Une « significant part of fraud » est constatée dans la commercialisation du miel produit localement. C’est ce qui ressort d’un rapport d’évaluation du secteur apicole, préparé pour le compte du gouvernement mauricien par une équipe de consultants d’EDES, un Programme ACP-EU financé à partir des ressources du 9e Fonds Européen de Développement dans un cadre global d’appui à la réduction de la pauvreté par le développement économique. L’espoir en revanche vient de Rodrigues qui posséderait un fort potentiel de production apicole organique.
Alors que Maurice compte une population de diabétiques parmi les plus élevées au monde, certains producteurs n’hésitent pas à mélanger du sucre, voire du sirop de canne à leur miel. « You can find fraudulent honey in local markets, and people have difficulty in trusting the quality of the products », écrivent les auteurs du rapport, le Dr François Gary, chef d’équipe, et le Dr Mathilde Saulnier, experte en sécurité alimentaire.
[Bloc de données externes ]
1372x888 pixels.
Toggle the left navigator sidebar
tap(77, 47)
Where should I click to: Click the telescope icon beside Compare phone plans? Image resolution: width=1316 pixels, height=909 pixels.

Ils étaient à Maurice l’année dernière pour une évaluation des forces et des faiblesses de l’apiculture à Maurice et des possibilités d’accès au marché européen.
Le pays importe quelque 100 tonnes de miel par an, et en exporte entre 1 et 3 tonnes annuellement. Parmi les forces du secteur, les experts d’EDES relèvent une situation sanitaire qui peut être un atout pour l’exportation. Un bémol toutefois : si le pays est « free from the main bee diseases and pests », il n’y a pas de « notifiable diseases ». « There are some official bee officers in Mauritius who are in charge of providing advices and training to beekeepers and ensure surveillance… » Les abeilles reines importées principalement d’Australie font l’objet de quarantaine stricte avant d’être lâchées dans la nature.
Autre force du secteur : une riche variété de plantes mellifères permettant l’obtention de miel de qualité intéressante pour des marchés niches, alors que quelques apiculteurs ont développé du miel monofloral spécifique qu’ils vendent à des hôtels de luxe du pays. Le rapport loue des initiatives dans des « small high value niche market » à Rodrigues où un exercice de Genuine Progress Indicator est en cours. Selon les Dr Gary et Saulnier, le miel de Rodrigues a du potentiel pour devenir entièrement bio à l’avenir. Cette possibilité est attribuée à une volonté constatée dans l’agriculture de l’île de ne plus recourir à des pesticides et insecticides.
Toutefois diverses faiblesses nuisent à la bonne réputation du miel mauricien et compromettent son potentiel d’exportation vers les marchés de l’Union européenne. Outre les pratiques frauduleuses de commercialisation sur le plan local citées plus haut, les auteurs du rapport soulignent le faible nombre d’apiculteurs professionnels, donc peu d’exportateurs potentiels, la majorité produisant de manière artisanale et possédant peu de ruches. De plus, peu d’entre eux sont enregistrés, ce qui pose un problème de traçabilité du miel local.
En dépit de leur riche teneur en miel, les plantes mellifères sont menacées par la petite taille de l’île, l’urbanisation galopante, la sécheresse et les maladies horticoles. D’autre part, nombre d’apiculteurs ont déclaré ne voir aucune nécessité de recourir à des « veterinary drugs », l’île ne souffrant pas des principales maladies affectant les ruches. Aucune information n’est par ailleurs disponible sur les effets résiduels de pesticides, aucune analyse n’ayant été faite en ce sens. « On the main island, several pesticides are regularly used », notent les experts en sécurité alimentaire d’EDES. Les autres faiblesses concernent des lacunes au niveau de la surveillance épidémiologique, d’hygiène dans l’extraction et la mise en pot du miel.
Le rapport souligne qu’il y a un potentiel d’accès du miel local au marché européen, à savoir de « high value products » tels que le miel bio ou monofloral. Mais il recommande auparavant un « first residue screening on pesticides » ; le renforcement de la surveillance épidémiologique ; des formations en pratiques hygiéniques et normes HACCP pour apiculteurs.